Malaysian Human Resources Minister M Saravanan and Expatriate Welfare and Overseas Employment Minister Imran Ahmed signed the much-awaited deal on behalf of their respective sides in Kuala Lumpur.
Now, there is no barrier to sending Bangladeshi workers to Malaysia, according to officials.
Earlier, the Cabinet of the Government of Malaysia approved a new recruitment process.
The new MoU is more worker friendly but recruiting syndicates must be kept in check to ensure that migrant workers can actually benefit from it, experts and businessmen observe.
Manpower exports from Bangladesh to Malaysia had been suspended since 2018 despite the country being one of the most popular destinations for Bangladeshi migrant workers.
In 2016, the Malaysian government announced that 1.5 million workers would be imported from Bangladesh every year. However, only 10 agencies had the privilege of sending the workers due to recruiting syndicates.
The maximum cost for each migrant worker was fixed at Tk35,000, but the syndicate took Tk300,000-400,000 per person.
Shamim Ahmed Chowdhury Noman, former secretary general of Baira, said: “Apart from syndicates, interference of legal agencies must be controlled to keep the market sustainable.”
Currently, 200,000-300,000 undocumented Bangladeshis are living in Malaysia.
Labour exports from Bangladesh to Malaysia began in 1984. Until 2009, all agencies had the opportunity to export workers to Malaysia according to their qualifications, without hindrance.
BMET data shows that Bangladesh exported a total of 1.06 million skilled and unskilled workers to Malaysia from 1976-2019.
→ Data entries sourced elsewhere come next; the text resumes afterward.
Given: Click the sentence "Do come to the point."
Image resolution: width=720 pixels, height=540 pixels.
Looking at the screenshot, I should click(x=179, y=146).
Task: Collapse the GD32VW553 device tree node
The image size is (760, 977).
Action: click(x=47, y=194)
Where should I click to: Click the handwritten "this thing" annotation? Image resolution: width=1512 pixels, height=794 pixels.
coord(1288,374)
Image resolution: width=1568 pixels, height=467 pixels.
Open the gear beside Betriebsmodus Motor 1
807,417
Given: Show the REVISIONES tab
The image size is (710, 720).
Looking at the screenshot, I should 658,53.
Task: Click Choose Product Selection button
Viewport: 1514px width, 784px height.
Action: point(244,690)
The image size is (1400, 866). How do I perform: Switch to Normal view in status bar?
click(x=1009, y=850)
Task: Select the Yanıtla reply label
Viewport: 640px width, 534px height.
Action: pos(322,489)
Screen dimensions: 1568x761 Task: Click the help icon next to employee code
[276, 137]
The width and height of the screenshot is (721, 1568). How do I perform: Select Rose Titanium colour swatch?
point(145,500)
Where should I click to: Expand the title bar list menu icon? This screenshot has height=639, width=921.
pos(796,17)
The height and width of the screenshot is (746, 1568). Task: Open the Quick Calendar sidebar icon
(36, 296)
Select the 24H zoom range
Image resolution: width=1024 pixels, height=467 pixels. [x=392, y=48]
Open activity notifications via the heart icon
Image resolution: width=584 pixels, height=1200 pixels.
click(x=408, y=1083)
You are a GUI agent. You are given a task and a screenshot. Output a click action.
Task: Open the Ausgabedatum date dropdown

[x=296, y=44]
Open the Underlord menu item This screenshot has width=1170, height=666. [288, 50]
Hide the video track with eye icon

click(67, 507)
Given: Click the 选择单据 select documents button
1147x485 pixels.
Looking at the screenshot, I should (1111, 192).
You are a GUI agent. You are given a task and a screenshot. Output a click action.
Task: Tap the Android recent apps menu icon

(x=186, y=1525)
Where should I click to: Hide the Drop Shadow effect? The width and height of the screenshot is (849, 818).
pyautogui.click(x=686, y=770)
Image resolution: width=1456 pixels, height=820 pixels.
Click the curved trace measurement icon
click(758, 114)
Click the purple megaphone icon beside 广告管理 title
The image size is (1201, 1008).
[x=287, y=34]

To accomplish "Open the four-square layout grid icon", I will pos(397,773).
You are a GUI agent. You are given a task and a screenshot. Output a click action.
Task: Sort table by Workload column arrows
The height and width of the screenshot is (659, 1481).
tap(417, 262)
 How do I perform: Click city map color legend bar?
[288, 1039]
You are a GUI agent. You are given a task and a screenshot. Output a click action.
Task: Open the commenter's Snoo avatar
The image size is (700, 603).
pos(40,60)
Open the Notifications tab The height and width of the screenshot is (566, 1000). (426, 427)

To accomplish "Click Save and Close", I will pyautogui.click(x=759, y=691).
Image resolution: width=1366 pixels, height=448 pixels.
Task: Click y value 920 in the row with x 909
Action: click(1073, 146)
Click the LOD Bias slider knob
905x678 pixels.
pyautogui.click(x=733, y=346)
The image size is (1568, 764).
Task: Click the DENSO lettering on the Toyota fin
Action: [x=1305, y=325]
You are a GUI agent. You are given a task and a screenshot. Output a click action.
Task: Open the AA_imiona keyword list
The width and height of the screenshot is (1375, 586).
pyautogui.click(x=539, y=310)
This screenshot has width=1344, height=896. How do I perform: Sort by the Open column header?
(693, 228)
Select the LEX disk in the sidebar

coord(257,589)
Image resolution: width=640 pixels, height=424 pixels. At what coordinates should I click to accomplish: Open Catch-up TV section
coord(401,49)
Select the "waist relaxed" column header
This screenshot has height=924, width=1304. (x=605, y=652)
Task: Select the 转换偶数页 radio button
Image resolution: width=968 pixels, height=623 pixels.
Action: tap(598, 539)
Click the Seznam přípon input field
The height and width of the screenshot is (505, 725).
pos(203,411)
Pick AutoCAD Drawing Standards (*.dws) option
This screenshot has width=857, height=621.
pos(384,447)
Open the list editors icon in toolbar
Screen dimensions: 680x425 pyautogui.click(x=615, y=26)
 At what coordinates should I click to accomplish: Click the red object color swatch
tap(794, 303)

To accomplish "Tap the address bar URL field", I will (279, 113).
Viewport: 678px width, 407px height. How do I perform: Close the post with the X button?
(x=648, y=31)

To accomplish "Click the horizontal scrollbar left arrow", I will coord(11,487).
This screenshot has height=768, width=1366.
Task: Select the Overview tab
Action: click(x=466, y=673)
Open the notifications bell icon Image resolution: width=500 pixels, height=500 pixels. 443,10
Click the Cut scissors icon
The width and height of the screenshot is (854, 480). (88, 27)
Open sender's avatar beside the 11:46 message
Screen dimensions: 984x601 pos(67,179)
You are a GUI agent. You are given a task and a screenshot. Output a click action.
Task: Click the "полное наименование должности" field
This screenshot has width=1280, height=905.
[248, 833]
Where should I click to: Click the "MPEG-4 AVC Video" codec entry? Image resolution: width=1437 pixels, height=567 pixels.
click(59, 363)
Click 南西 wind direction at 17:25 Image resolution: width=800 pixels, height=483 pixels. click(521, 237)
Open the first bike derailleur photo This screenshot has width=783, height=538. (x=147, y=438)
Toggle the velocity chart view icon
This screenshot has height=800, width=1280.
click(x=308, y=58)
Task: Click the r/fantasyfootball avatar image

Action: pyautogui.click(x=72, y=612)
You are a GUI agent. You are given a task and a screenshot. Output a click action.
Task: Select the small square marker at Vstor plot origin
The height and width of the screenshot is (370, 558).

According to BMET, Bangladesh exported a total of 485,893 workers to different countries in the January-November period of this year, 217,669 in 2020, 700,159 in 2019, 734,181 in 2018, 1,008,528 in 2017, and 757,731 workers in 2016.
According to officials, the latest MoU offers an opportunity to establish an ideal structure for the recruitment, employment, and repatriation of workers in order to ensure their rights and dignity.
The recruitment agency will bear all the costs of the Bangladeshi workers, including the recruitment process, accommodation, employment, and sending the workers to Malaysia.
Employers can hire Malaysian recruiting agents at their own cost.
Besides, the employers will have to bear the immigration fees, visa fees, medical expenses, insurance expenses and quarantine expenses of the workers.
“The terms and conditions set for the workers are comfortable. The workers will benefit as long as syndicates do not intervene in the process,” said Shariful Hasan, head of migration at Brac.
Can the syndicates be controlled?
Experts and businessmen fear that recruiting syndicates will continue to take advantage of the migrant workers, negating the benefits of the new MoU.
Shariful Hasan told Dhaka Tribune: “It is unfortunate that the authorities concerned have always failed to control the syndicates. The workers will not get the benefit of their labour if syndicates become active in the process.”
The Bureau of Manpower, Employment and Training (BMET), and Bangladesh-Malaysia Chamber of Commerce and Industry (BMCCI) have assured that the instability and dissatisfaction caused by syndicates in the Malaysian labour market prior to 2018 will not resurface.
They added that they wanted manpower export to Malaysia to be free of any syndicates, with equal opportunities for all recruiting agencies.
On the other hand, leaders of the Bangladesh Association of International Recruiting Agencies (Baira) have alleged that some top government officials and 25 recruiting agencies are trying to capture the entire market for manpower exports to Malaysia, depriving more than 1,000 other recruiting agencies of a level playing field.